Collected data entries
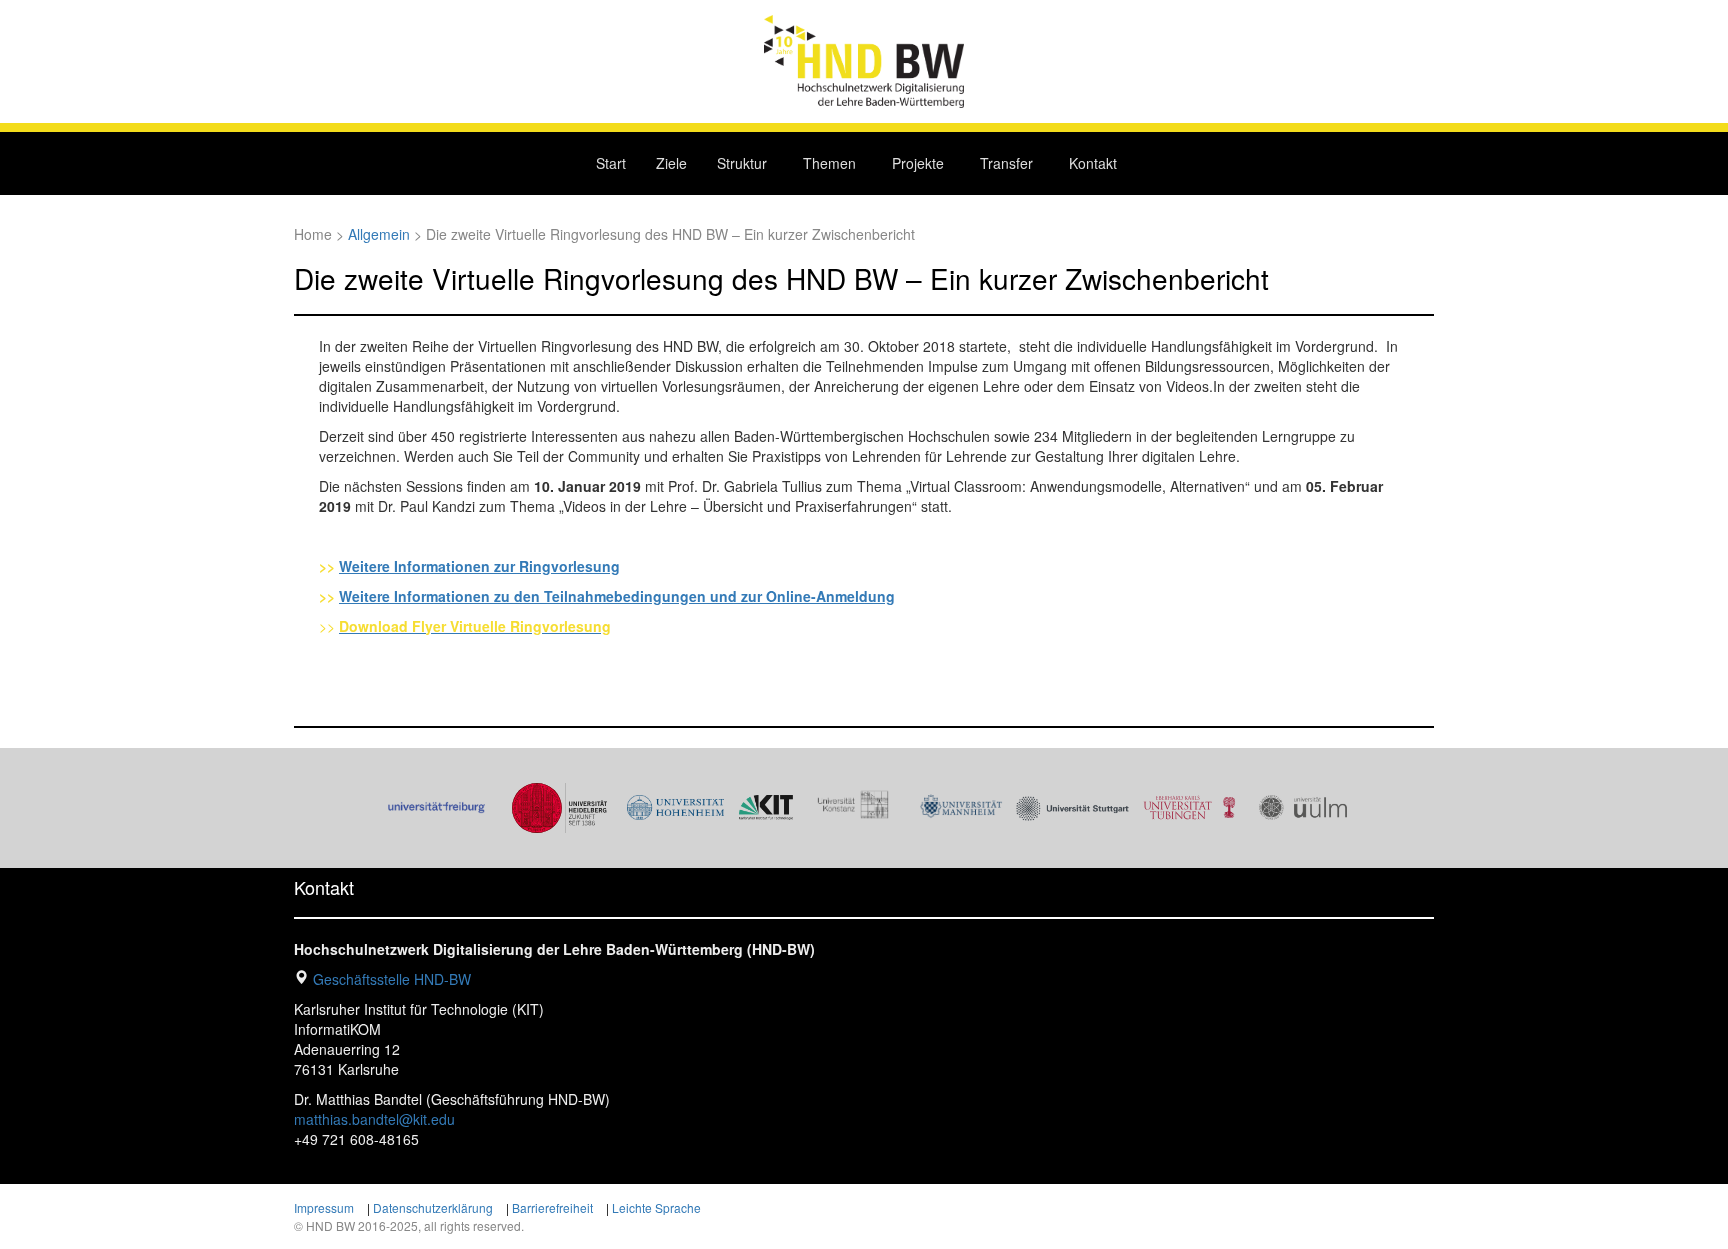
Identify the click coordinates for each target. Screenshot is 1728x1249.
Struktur (742, 163)
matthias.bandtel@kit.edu (374, 1119)
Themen (829, 163)
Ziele (671, 163)
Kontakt (1093, 163)
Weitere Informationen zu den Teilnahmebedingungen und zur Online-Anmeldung (617, 596)
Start (611, 163)
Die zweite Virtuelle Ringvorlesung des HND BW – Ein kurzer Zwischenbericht (781, 278)
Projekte (918, 163)
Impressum (324, 1207)
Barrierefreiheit (552, 1207)
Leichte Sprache (656, 1207)
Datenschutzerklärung (433, 1207)
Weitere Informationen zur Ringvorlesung (479, 566)
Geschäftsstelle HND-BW (392, 979)
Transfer (1006, 163)
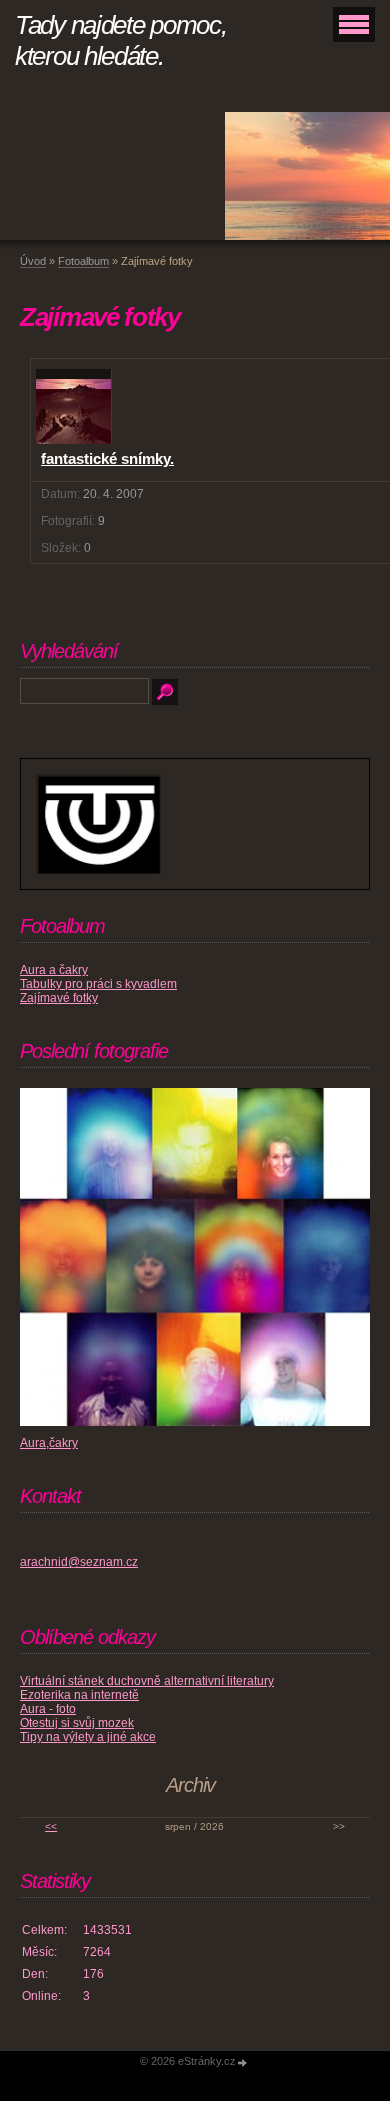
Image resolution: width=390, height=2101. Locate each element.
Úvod (33, 261)
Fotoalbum (83, 261)
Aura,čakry (49, 1443)
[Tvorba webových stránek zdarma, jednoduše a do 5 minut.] (243, 2062)
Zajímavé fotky (59, 998)
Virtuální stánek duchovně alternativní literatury (147, 1681)
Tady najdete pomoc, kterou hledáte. (120, 40)
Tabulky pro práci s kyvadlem (98, 984)
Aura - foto (48, 1709)
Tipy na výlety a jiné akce (88, 1737)
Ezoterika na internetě (79, 1695)
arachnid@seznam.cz (79, 1562)
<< (51, 1826)
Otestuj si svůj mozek (77, 1723)
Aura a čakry (54, 970)
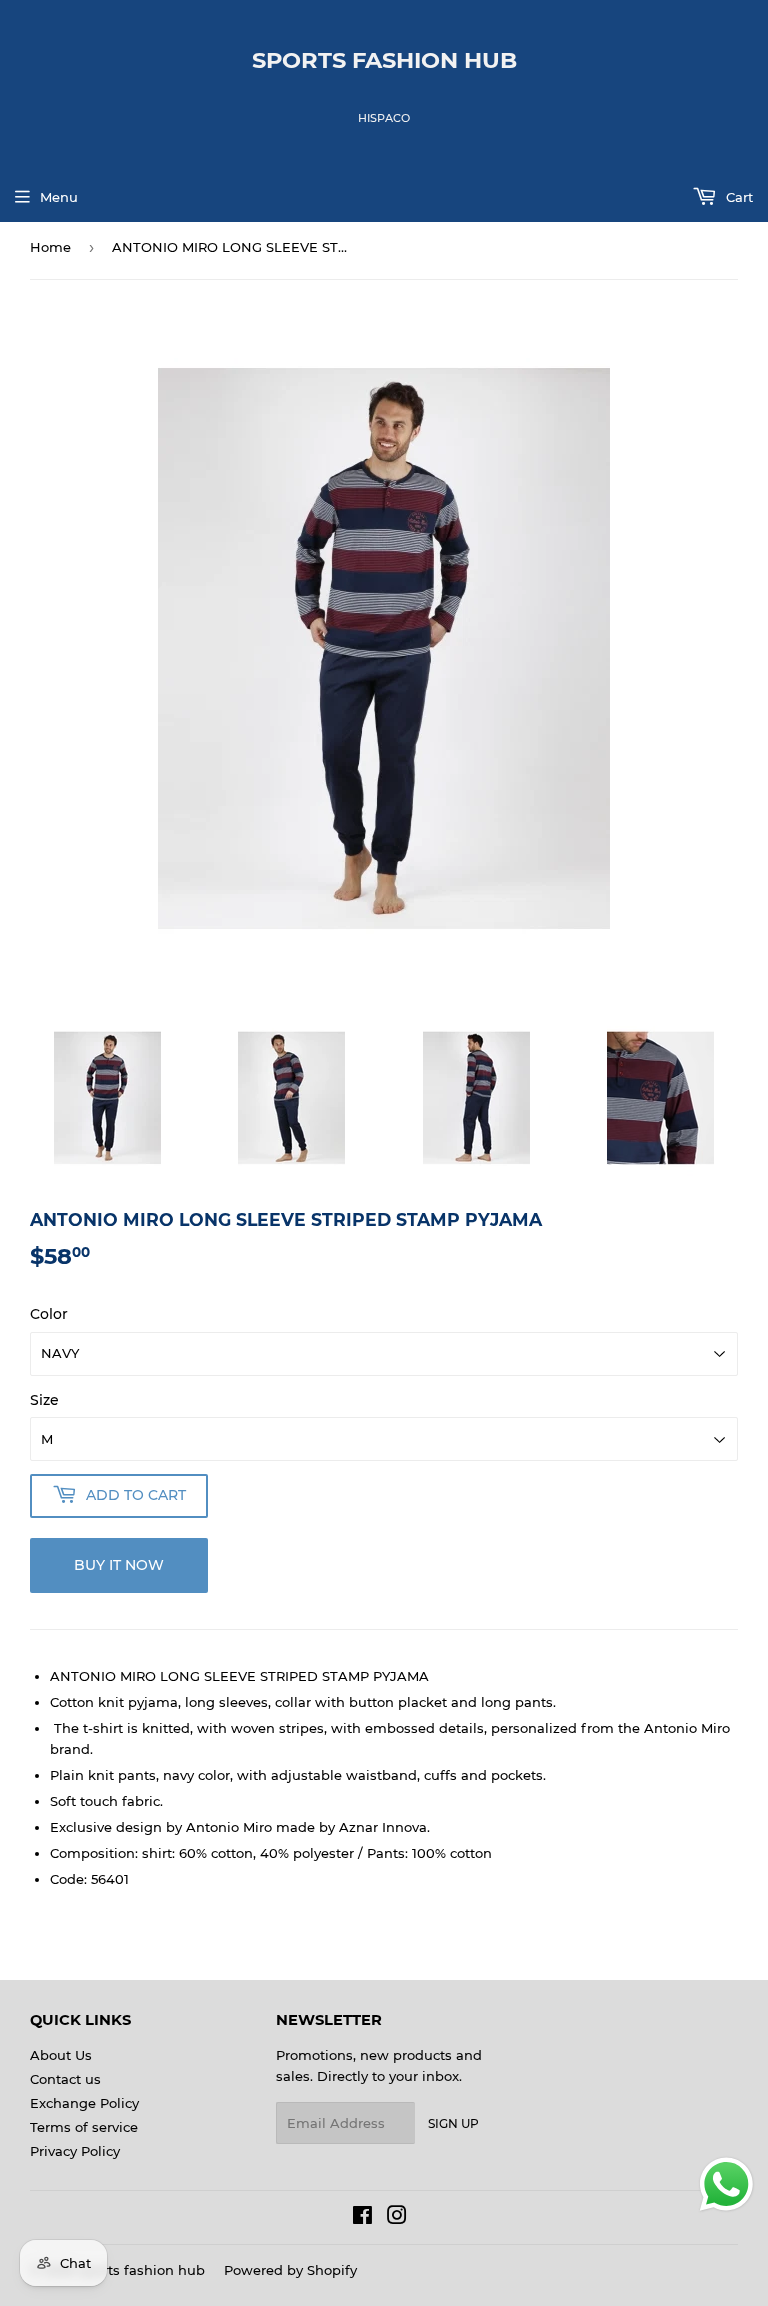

REQUIRED ACTION:
Match on "Informationen": copy every line in the records that has it.

TASK SOLUTION:
Weitere Informationen zu den Teilnahmebedingungen und zur Online-Anmeldung (617, 596)
Weitere Informationen zur Ringvorlesung (479, 566)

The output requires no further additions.